## WORK ITEM
Copy out the data below verbatim.
DATA PROVIDED Start Marker
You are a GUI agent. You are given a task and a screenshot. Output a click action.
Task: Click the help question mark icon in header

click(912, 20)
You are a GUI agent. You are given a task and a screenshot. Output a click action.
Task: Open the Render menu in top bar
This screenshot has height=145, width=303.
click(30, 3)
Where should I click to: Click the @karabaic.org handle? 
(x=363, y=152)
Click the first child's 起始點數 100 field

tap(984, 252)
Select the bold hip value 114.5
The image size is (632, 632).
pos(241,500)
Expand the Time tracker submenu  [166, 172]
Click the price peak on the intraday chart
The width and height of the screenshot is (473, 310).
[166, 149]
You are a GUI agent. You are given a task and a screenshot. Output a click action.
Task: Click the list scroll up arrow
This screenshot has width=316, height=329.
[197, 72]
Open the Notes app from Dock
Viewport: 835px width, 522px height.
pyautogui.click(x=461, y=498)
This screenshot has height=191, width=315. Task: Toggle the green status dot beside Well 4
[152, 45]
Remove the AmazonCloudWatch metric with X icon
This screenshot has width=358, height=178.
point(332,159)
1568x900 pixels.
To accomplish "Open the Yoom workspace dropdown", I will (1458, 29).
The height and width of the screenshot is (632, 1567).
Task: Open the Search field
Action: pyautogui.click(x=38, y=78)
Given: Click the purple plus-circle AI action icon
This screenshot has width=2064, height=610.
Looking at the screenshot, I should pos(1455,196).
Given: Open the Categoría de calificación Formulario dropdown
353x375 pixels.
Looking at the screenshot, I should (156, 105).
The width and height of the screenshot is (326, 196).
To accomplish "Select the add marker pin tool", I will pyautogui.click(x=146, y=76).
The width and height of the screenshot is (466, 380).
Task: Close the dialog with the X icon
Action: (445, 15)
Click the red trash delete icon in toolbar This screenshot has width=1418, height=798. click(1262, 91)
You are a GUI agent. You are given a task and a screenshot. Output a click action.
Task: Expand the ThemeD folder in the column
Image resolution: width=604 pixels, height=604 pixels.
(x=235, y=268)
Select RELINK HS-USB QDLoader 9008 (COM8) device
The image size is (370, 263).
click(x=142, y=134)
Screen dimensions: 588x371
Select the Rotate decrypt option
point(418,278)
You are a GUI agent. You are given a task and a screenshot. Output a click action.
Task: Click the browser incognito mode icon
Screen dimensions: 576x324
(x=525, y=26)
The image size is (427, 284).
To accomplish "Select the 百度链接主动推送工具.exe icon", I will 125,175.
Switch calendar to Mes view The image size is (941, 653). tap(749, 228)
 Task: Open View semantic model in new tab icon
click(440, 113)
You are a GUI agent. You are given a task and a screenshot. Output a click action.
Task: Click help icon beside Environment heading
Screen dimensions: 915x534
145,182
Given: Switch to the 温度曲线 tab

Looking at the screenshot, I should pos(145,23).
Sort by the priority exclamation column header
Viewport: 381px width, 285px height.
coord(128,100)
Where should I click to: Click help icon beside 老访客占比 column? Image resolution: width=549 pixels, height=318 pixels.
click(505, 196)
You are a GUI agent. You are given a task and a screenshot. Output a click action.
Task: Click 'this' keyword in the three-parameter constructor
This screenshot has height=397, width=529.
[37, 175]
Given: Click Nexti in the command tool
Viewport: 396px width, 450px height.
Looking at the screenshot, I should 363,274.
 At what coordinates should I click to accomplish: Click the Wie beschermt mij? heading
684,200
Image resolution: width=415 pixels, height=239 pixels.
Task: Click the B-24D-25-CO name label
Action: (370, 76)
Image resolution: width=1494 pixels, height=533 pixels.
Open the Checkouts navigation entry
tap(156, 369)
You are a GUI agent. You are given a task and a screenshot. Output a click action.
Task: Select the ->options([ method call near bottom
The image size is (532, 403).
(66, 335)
DATA PROVIDED End Marker
## EXPECTED ANSWER
You are a GUI agent. You are given a task and a screenshot. Output a click action.
Task: Click the help question mark icon in header

click(912, 20)
You are a GUI agent. You are given a task and a screenshot. Output a click action.
Task: Open the Render menu in top bar
This screenshot has height=145, width=303.
click(30, 3)
Where should I click to: Click the @karabaic.org handle? 
(x=363, y=152)
Click the first child's 起始點數 100 field

tap(984, 252)
Select the bold hip value 114.5
The image size is (632, 632).
pos(241,500)
Expand the Time tracker submenu  [166, 172]
Click the price peak on the intraday chart
The width and height of the screenshot is (473, 310).
[166, 149]
You are a GUI agent. You are given a task and a screenshot. Output a click action.
Task: Click the list scroll up arrow
This screenshot has width=316, height=329.
[197, 72]
Open the Notes app from Dock
Viewport: 835px width, 522px height.
pyautogui.click(x=461, y=498)
This screenshot has height=191, width=315. Task: Toggle the green status dot beside Well 4
[152, 45]
Remove the AmazonCloudWatch metric with X icon
This screenshot has width=358, height=178.
point(332,159)
1568x900 pixels.
To accomplish "Open the Yoom workspace dropdown", I will (1458, 29).
The height and width of the screenshot is (632, 1567).
Task: Open the Search field
Action: pyautogui.click(x=38, y=78)
Given: Click the purple plus-circle AI action icon
This screenshot has width=2064, height=610.
Looking at the screenshot, I should pos(1455,196).
Given: Open the Categoría de calificación Formulario dropdown
353x375 pixels.
Looking at the screenshot, I should (156, 105).
The width and height of the screenshot is (326, 196).
To accomplish "Select the add marker pin tool", I will pyautogui.click(x=146, y=76).
The width and height of the screenshot is (466, 380).
Task: Close the dialog with the X icon
Action: (445, 15)
Click the red trash delete icon in toolbar This screenshot has width=1418, height=798. click(1262, 91)
You are a GUI agent. You are given a task and a screenshot. Output a click action.
Task: Expand the ThemeD folder in the column
Image resolution: width=604 pixels, height=604 pixels.
(x=235, y=268)
Select RELINK HS-USB QDLoader 9008 (COM8) device
The image size is (370, 263).
click(x=142, y=134)
Screen dimensions: 588x371
Select the Rotate decrypt option
point(418,278)
You are a GUI agent. You are given a task and a screenshot. Output a click action.
Task: Click the browser incognito mode icon
Screen dimensions: 576x324
(x=525, y=26)
The image size is (427, 284).
To accomplish "Select the 百度链接主动推送工具.exe icon", I will 125,175.
Switch calendar to Mes view The image size is (941, 653). tap(749, 228)
 Task: Open View semantic model in new tab icon
click(440, 113)
You are a GUI agent. You are given a task and a screenshot. Output a click action.
Task: Click help icon beside Environment heading
Screen dimensions: 915x534
145,182
Given: Switch to the 温度曲线 tab

Looking at the screenshot, I should pos(145,23).
Sort by the priority exclamation column header
Viewport: 381px width, 285px height.
coord(128,100)
Where should I click to: Click help icon beside 老访客占比 column? Image resolution: width=549 pixels, height=318 pixels.
click(505, 196)
You are a GUI agent. You are given a task and a screenshot. Output a click action.
Task: Click 'this' keyword in the three-parameter constructor
This screenshot has height=397, width=529.
[37, 175]
Given: Click Nexti in the command tool
Viewport: 396px width, 450px height.
Looking at the screenshot, I should 363,274.
 At what coordinates should I click to accomplish: Click the Wie beschermt mij? heading
684,200
Image resolution: width=415 pixels, height=239 pixels.
Task: Click the B-24D-25-CO name label
Action: (370, 76)
Image resolution: width=1494 pixels, height=533 pixels.
Open the Checkouts navigation entry
tap(156, 369)
You are a GUI agent. You are given a task and a screenshot. Output a click action.
Task: Select the ->options([ method call near bottom
The image size is (532, 403).
(66, 335)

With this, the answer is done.